- **WORK REQUEST**:
In the entries that follow, find the line containing "Spellbinding ‘Shiverstruck’ (408, 785)"; from there, copy every line exactly through the line containing "LOGIN (244, 12)".

Pixel coordinate grounding data:
◇ ◇ ◇ ◇ ◇ ◇ ◇
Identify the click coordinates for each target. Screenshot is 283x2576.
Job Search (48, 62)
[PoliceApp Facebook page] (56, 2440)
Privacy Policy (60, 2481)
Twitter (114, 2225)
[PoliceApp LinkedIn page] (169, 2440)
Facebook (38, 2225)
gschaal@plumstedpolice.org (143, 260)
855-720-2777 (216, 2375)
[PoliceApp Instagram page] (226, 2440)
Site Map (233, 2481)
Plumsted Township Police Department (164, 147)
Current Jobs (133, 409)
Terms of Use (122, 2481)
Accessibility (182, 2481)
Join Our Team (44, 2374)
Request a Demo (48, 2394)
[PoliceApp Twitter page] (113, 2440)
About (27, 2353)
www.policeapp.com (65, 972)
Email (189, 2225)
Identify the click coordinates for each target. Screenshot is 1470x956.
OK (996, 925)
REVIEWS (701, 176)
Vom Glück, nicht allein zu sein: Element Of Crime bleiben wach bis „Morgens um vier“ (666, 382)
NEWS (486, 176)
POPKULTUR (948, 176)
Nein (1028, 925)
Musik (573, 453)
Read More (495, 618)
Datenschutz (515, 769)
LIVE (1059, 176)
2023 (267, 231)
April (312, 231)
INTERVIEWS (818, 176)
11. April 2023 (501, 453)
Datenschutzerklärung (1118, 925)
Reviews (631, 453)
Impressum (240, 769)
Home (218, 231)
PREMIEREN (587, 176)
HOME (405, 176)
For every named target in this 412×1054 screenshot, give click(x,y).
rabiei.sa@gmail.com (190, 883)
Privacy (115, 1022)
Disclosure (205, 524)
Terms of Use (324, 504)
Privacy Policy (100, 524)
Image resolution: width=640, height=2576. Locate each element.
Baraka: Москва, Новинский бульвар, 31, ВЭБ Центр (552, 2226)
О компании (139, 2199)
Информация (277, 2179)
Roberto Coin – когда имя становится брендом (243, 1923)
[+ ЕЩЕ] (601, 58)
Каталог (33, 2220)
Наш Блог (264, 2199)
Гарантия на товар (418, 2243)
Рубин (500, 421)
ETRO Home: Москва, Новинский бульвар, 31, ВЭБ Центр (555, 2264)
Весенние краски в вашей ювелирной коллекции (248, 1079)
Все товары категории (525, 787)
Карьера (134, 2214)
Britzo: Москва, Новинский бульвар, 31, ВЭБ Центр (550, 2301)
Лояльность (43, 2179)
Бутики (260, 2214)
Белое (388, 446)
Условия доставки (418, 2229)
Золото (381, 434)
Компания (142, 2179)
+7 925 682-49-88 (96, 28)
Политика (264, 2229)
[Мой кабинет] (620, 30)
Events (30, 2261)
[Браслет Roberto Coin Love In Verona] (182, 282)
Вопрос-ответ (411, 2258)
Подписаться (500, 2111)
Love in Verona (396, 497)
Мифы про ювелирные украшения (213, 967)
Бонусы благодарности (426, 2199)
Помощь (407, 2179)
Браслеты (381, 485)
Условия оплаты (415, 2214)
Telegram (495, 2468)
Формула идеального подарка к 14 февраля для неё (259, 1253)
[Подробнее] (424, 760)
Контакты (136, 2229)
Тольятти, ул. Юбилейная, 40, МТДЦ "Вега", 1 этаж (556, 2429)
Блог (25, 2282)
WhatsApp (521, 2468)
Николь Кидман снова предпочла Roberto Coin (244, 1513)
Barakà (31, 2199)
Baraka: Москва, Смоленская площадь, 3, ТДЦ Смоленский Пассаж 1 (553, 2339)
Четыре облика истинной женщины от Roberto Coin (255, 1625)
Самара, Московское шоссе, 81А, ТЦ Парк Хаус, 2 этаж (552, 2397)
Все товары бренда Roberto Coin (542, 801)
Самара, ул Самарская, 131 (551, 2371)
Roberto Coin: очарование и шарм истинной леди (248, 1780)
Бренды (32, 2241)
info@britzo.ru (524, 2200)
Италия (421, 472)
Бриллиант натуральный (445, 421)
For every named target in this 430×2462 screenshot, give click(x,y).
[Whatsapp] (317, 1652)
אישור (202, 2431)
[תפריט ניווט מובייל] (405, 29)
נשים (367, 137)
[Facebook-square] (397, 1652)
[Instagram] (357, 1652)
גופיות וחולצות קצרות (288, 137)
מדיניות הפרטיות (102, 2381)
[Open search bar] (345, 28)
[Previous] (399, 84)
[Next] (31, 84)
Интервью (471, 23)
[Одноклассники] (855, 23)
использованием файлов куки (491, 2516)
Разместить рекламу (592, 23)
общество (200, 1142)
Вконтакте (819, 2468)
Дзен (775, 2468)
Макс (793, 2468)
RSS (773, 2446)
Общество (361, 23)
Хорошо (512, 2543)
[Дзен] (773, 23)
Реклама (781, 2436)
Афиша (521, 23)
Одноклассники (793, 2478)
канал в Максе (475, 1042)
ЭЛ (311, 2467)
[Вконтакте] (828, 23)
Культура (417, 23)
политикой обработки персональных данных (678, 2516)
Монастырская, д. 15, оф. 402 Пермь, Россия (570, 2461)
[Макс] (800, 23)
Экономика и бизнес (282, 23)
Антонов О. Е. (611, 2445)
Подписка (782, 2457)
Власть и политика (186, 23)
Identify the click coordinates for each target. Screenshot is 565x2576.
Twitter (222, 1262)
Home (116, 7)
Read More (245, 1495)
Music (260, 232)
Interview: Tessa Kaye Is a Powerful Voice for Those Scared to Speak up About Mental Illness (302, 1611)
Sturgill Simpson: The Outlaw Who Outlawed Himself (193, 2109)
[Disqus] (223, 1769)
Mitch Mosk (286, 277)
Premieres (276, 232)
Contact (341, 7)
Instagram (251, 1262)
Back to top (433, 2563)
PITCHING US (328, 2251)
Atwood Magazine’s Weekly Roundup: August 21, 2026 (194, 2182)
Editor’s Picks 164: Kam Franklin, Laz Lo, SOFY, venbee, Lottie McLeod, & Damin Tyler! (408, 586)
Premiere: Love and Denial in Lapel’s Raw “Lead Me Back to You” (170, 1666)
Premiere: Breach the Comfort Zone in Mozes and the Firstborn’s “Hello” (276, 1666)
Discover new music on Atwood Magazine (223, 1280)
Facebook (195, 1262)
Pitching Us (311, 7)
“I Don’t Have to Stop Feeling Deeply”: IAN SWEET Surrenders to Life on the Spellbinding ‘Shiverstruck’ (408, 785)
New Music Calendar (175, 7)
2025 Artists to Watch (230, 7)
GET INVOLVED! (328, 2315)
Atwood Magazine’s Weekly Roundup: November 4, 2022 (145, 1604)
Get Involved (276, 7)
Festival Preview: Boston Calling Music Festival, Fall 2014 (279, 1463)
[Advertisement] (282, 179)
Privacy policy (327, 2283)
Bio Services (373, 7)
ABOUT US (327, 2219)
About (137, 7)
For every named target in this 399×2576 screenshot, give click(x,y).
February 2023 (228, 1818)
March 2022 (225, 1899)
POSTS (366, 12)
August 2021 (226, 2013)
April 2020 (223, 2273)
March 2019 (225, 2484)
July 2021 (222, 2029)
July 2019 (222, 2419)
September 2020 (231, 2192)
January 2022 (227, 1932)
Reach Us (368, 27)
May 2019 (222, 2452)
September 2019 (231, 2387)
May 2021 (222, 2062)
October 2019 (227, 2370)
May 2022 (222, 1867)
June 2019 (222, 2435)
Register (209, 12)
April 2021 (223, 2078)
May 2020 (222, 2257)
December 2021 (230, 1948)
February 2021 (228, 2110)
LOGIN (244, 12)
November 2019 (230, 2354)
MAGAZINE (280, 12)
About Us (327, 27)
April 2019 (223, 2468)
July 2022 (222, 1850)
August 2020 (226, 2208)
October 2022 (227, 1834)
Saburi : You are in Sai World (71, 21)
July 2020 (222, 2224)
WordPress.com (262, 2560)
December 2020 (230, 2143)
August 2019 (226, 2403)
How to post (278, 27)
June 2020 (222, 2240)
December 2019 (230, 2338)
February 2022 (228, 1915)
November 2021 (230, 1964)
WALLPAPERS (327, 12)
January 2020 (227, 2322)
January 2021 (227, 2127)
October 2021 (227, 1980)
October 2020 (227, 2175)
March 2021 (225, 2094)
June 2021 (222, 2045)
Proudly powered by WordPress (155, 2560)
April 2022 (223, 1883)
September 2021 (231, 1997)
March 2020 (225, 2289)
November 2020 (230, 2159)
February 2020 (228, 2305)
◇ ◇ ◇ ◇ ◇ ◇ ◇
- **EXERCISE RESULT**:
“I Don’t Have to Stop Feeling Deeply”: IAN SWEET Surrenders to Life on the Spellbinding ‘Shiverstruck’ (408, 785)
New Music Calendar (175, 7)
2025 Artists to Watch (230, 7)
GET INVOLVED! (328, 2315)
Atwood Magazine’s Weekly Roundup: November 4, 2022 (145, 1604)
Get Involved (276, 7)
Festival Preview: Boston Calling Music Festival, Fall 2014 (279, 1463)
[Advertisement] (282, 179)
Privacy policy (327, 2283)
Bio Services (373, 7)
ABOUT US (327, 2219)
About (137, 7)
For every named target in this 399×2576 screenshot, give click(x,y).
February 2023 (228, 1818)
March 2022 (225, 1899)
POSTS (366, 12)
August 2021 (226, 2013)
April 2020 (223, 2273)
March 2019 (225, 2484)
July 2021 (222, 2029)
July 2019 (222, 2419)
September 2020 (231, 2192)
January 2022 (227, 1932)
Reach Us (368, 27)
May 2019 (222, 2452)
September 2019 (231, 2387)
May 2021 (222, 2062)
October 2019 (227, 2370)
May 2022 (222, 1867)
June 2019 (222, 2435)
Register (209, 12)
April 2021 (223, 2078)
May 2020 (222, 2257)
December 2021 (230, 1948)
February 2021 (228, 2110)
LOGIN (244, 12)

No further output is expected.